Hattat Mahmud Celâleddîn Efendi Kimdir

Dönemin en ma’ruf hattatlarından aldığı red cevaplarından elem duymakla beraber, azminden bir şey kaybetmemiş ve kendi kendinin hocası olup Şeyh Hamdullah ve Hâfız Osman’ın eserlerinden faydalanarak kemâl-i gayret ile yazıda tekemmül eden Mahmud Celâleddîn Efendi hakkında, Hat ü Hattâtân’da, “Bunlara inâden kendi başına ol kadar sa’y ü ceyd ü cehd etmişdir ki, hüsn-i hatda bunların hepsini geçmişdir. Hattı, ta’rif ve tavsifden müstağnidir. Bu sûretde kimsenin hakikî şâkirdi sayılmaz.” deniyor.

Öte yandan Uğur Derman, arayış içindeki bu dönemde yazdığı yazılara “Mahmûdü’l-mevdûd” ketebesini düştüğünü nakletmektedir. Ancak kendi gayretiyle sülüs ve nesihte şahsına özgü bir tarz sahibi olan Mahmud Celâleddîn Efendi’nin bilhassa tabi’atındaki sertliği ve inatçı kişiliğini yansıtan bir keskinliğe sahip olan celî yazısı ile Türk hat san’atında müstesna bir yere sahiptir. Mu’asırı Mustafa Rakım Efendi’nin üslûbu yanında donuk ve katı kalan bu üslûp, tıpkı Ahmed Karahisârî’nin üslûbu gibi, hat san’atında nev’-i şahsına münhasır müstesna bir yere sahip olmakla beraber, birkaç halifesi ile sınırlı kalmış ve yürümemiştir.

Mahmud Celaleddin Edendi Hayatı

“Müntesibîn-i Hutut-ı İslâmiyye’den Mahmud Tâhir” imzası ile İkdâm Gazetesi’nin H. 3 Ramazân. 1325/R. 10 Teşrîn-i Evvel 1907 tarihli nüshâsında neşredilen makalede evsâfı ve hat san‘atındaki mevki’i hakkında deniliyor.
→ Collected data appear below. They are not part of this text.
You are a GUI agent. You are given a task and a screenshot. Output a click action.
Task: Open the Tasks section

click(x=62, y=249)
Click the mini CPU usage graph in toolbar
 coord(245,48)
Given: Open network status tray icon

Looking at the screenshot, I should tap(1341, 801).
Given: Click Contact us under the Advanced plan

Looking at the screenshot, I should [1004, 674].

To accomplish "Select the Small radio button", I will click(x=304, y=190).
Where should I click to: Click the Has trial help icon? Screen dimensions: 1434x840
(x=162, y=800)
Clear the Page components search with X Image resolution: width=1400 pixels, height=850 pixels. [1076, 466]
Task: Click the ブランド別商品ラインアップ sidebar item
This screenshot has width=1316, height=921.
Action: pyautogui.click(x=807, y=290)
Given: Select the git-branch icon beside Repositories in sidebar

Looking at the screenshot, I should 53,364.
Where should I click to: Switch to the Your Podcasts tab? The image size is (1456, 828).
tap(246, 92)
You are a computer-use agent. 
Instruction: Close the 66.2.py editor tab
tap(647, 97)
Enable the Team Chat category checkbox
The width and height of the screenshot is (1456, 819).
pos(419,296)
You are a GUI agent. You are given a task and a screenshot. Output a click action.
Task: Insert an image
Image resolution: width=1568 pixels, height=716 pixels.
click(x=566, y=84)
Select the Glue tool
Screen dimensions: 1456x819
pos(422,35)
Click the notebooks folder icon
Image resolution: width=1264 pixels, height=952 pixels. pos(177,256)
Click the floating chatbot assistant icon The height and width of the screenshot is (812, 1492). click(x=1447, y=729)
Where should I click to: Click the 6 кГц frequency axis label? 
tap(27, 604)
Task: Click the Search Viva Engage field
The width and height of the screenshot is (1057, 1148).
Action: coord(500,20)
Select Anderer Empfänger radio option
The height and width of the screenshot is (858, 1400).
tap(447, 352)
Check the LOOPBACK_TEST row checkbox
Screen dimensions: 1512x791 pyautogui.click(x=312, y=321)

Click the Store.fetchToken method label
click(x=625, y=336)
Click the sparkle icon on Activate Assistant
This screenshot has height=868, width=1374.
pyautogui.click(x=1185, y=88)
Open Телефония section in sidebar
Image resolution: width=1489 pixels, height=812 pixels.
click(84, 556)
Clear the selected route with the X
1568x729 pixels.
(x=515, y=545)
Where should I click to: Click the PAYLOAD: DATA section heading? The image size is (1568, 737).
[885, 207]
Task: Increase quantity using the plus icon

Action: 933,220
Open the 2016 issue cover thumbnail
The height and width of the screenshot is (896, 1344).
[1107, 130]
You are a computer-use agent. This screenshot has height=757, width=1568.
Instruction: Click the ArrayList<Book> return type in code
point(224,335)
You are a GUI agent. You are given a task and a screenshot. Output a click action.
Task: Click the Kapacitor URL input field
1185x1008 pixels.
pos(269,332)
En âdî bir işte vakar ve temkîn ile hareket eden Mahmud Celâleddîn Efendi’nin hâli, o zaman su’i-tefsîre uğramıştı. Kalemi parmaklarına râm edüb her harfinde bir başka letâfet ibrâz eden bu dâhide hod-gâmlıkdan ziyâde azm-i kat’î var idi. İşte bu azm-i kat’î, hod-binliğine atfolunmuşdur. Aharın delâlet ve vasıtası ile kesbedeceği kemâli, merhûm, bilâ-vasıta tahsîl eylediğinden bütün ömrünü. Yazı yazmağa hasredüp bu sa’y ü gayretin netîcesi olarak esâtize-i i’zâm sırasına dâhil olmak şerefini ihrâz etmekle beraber beyne’l-hattatîn nâm-dâr ve mümtaz olmuşdur. Her ne kadar hatt-ı celîyi Râkım derecesinde yazamamış. Kendine mahsus bir va’dide yazdığı yazılardaki şive ve dekayık insanı meftûn edecek derecededir.

Gerçekten de son derece kudretli bir ele sahip olan Mahmud Celâleddîn Efendi; Geleneksel yazı üslûplarında tekemmüle ulaşmasına imkân verecek. Bir eğitim alma şansı bulamadığı için, yeteneğinin elverdiği ölçüde, kendine mahsus bir şive geliştirmiştir. Bunun yerine, Şeyh Hamdullah ile başlayıp Hâfız Osmân ile olgunlaşan klasik yazı ekolünde ilerlemiş olsaydı. Osmanlı hat san‘atındaki zirve isimlerden biri olacağı şüphesizdi. Nitekim Ali Alparslan, hocası Necmeddîn Okyay’ın, “Mahmud Celâleddîn, aklâm-ı sittede klasik üslûbu tâkib etseydi, yeryüzünde ne Hâfız Osman’ın ne de Mustafa Râkım’ın adı kalırdı.” dediğini nakletmektedir.

Mahmud Celâleddîn Efendi Sanat Anlayışı

Nitekim klasik tarza bağlı olduğu nesih yazıdaki kudreti de bunu doğrulamaktadır. Ancak bilhassa sülüs ve celîsinde çok farklı bir yolda ilerleyerek, o zaman için pek de benimsenmeyen farklı bir ekol hâline gelen Mahmud Celâleddîn Efendi’nin üslûbu, eşi Esma İbret Hanım ile Mehmed Tâhir Efendi, Ömer Hüsâmeddîn Efendi, Hasan Râşid Efendi, İsmâ‘il Vehbî Efendi ve Mehmed Şerîf Efendi gibi birkaç tilmizi tarafından sürdürülmüştür. Öte yandan ondan ders görmemiş olmakla beraber, yazısına son derece büyük ilgi göstermiş olan Sultan Abdülmecîd sâyesinde, üslûbu onun saltanatı boyunca tüm hat san‘atında egemen olmuş, ancak onun da ölümünün ardından tamamen terkedilmiştir.

Herhangi bir me’muriyette görev almamış olan Mahmud Celâleddîn Efendi’ye, 1223 senesinin Zil-ka’de ayında(Aralık-1808) huzûr-ı hümâyûna takdîm eylediği levhâlar nedeniyle yevmî otuz sağ akçe tevcîh edilmiş olması, ma’işetini tümüyle yazıdan sağladığına delâlet etmektedir. Öte yandan yukarılarda bahsedilen makalede “kat’-ı merâtib ile Rumeli Kazaskeri olduğu” beyân edilmekteyse de, herhangi bir vesîka ile tasdîk olunamamaktadır.

Boğaziçi’nde İstavroz’daki (Beylerbeyi) hânesinde sofîyâne bir hayat sürdüğü anlaşılan Mahmud Celâleddîn Efendi’nin neredeyse tümüyle hüsn-i hatta hasretmiş olduğu ömrü H. 1245/M. 1829’da hitâm bulduğunda, ömrü boyunca müntesibîninden olduğu Eyüp Nişâncası’ndaki Şeyh Murâd-ı Buhârî Dergâhı’na defnedilmiştir.